Background technology
In channel coding technology, as Turbo code, low-density checksum LDPC(Low Density Parity Check) code and convolution code etc., because its error-correcting performance is superior, over nearly 10 years, in high-speed radiocommunication standard (system of 3G or 4G), obtained being widely used.For example,, at Long Term Evolution LTE/ Long Term Evolution upgrade version LTE-A(Long Term Evolution/Long Term Evolution Advanced) system in, used Turbo code and convolution code; In 802.11 systems, LDPC code and convolution code have been used.
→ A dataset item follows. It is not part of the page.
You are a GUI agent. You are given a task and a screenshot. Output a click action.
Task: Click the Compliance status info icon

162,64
The coding and decoding of this type of channel has high time complexity, needs to expend a large amount of computing times.Yet emerging radio communication standard is again the means of communication towards big data quantity.Traditional communication implementation is mostly based on hardware handles platform, and hardware platform has following a plurality of problem: cost is high, platform scope of application limitation, and debug process is loaded down with trivial details, and the construction cycle is long, program upgrade inconvenience etc.
Over nearly 5 years, take general processor GPP platform as basic software radio ripe gradually.When having overcome the above-mentioned shortcoming of hardware platform, also there is bottleneck in software and radio technique in arithmetic speed.How to reduce the computation complexity that channel coding and decoding is brought, reduce time delay, become the main method of breaking communication system transmission rate bottleneck.
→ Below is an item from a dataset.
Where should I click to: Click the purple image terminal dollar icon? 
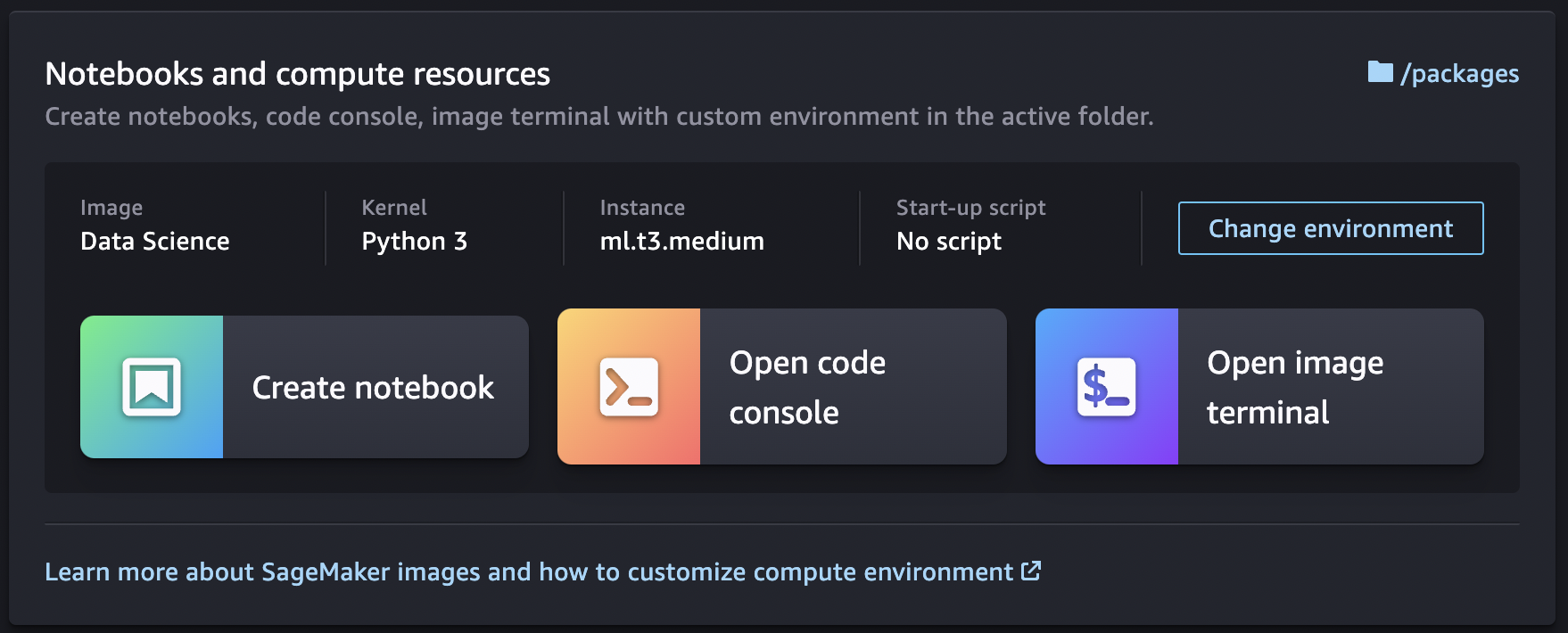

On GPP platform, the transmission of data and storage are all to take byte as base unit,, in computational process, are therefore minimum of computation unit greatly mainly with byte.And in communication system, information, with bit form storage or processing, is namely carried out according to bit: represent a unit information with a bit, be referred to as bit form.On GPP platform, the most efficient channel decoding implementation algorithm is all to using byte as minimum of computation unit at present,, with bit information of a byte representation, is referred to as byte form.Therefore, chnnel coding must have the Data Format Transform function that the bit form of data flow is converted to byte form.How to complete the bit form of data flow and the mutual translation function of byte form, become the Data Format Transform function of current inevitable chnnel coding front end and the Data Format Transform function of channel decoding rear end.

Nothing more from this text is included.